How many of you have asked yourself at one time or another, “What am I supposed to be doing? What is my life’s purpose?”

I’ll venture a guess and say we’ve all had those moments where we’ve stared up at the stars, humbled by the vastness of the universe, but also feel unfulfilled with our lives.

You could be happily married with children, own the house and the cars, have the good job with the 401k, and yet still feel as though something is lacking in your life. It’s something you can’t quite put your finger on and so you brush it away. But days drag on and you feel less connected and more lonely with zero motivation to do anything.

Everything just feels… mundane.

Lack of purpose can weigh heavily on us. I’ve met many individuals spanning across age groups and backgrounds who unknowingly share the same feeling. It’s something we don’t talk about because who are we to complain about our lives when there’s so much suffering in the world.

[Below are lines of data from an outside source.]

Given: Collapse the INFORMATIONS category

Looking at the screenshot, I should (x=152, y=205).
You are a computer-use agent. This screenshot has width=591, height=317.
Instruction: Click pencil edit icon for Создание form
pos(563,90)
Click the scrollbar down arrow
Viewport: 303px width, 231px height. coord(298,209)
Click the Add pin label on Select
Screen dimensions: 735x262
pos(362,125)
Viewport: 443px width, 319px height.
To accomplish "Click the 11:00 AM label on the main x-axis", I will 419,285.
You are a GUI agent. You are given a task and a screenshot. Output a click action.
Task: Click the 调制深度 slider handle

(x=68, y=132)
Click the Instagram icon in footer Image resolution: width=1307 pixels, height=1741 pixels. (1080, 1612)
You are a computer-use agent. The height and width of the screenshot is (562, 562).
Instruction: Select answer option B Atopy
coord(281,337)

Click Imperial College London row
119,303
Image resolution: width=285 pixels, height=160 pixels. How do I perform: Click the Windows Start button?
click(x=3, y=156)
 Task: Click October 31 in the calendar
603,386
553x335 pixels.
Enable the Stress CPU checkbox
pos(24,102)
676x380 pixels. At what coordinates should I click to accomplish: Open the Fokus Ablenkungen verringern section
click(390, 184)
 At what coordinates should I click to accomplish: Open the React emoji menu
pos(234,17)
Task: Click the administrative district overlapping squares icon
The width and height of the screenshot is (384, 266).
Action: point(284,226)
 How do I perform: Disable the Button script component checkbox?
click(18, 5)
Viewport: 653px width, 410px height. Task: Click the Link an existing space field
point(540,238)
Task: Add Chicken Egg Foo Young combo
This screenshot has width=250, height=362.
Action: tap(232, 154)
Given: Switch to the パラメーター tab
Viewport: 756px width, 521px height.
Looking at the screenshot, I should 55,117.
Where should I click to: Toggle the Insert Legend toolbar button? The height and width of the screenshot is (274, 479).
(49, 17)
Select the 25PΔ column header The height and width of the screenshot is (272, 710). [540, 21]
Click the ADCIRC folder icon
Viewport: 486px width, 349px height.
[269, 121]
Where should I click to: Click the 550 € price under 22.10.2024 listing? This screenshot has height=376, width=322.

I can empathize as I’ve been there. I know what it feels like to be on the hamster wheel. Friends and family offer their thoughts on what we should do and yet none of it feels right to us.

And so we continue on the wheel, not complaining but also not feeling entirely fulfilled either. We pretend we’re fine when deep down we know we’re not. We shrug our shoulders and say to ourselves,

“Why shouldn’t I be happy? I pretty much have everything I need in life. Why spend energy figuring out what that gnawing sensation is in the pit of my stomach? Maybe this is all that life is supposed to be.”

But that uncomfortable feeling we have deep inside us, the one that says, “There’s more to life than this” is the most important voice in all of us. That inner voice is Truth.

Too often we ignore it and think we know best. We override that inner voice with fanciful ideas of life and all the things we think will make us happy. We get the “perfect” car/job/relationship and still that voice remains.

Why?

There is something lacking in our lives. And trust me, no amount of money or possessions will satisfy it. We must dig deep and listen to the voice inside us as our happiness depends on it.

Our relationships, jobs, and everyday life depend on us fulfilling our life’s purpose.

The meaning of life always seemed so out of reach, a secret that one could only discover if they climbed the highest mountain to meet the most worldly guru. We make the meaning of life out to be some enormous, prolific force that only a few fully realize. In the end, we convince ourselves that our lives are “good enough”.

But it’s not, is it?

You can tell me. It’s okay to admit that you feel life is lacking, but are unsure how to fix it. Everyone feels this way at some point in their lives. We’re all acutely aware we only have this one life, and we don’t want to waste it on something meaningless. None of us want to be on our deathbeds, lying there full of regrets.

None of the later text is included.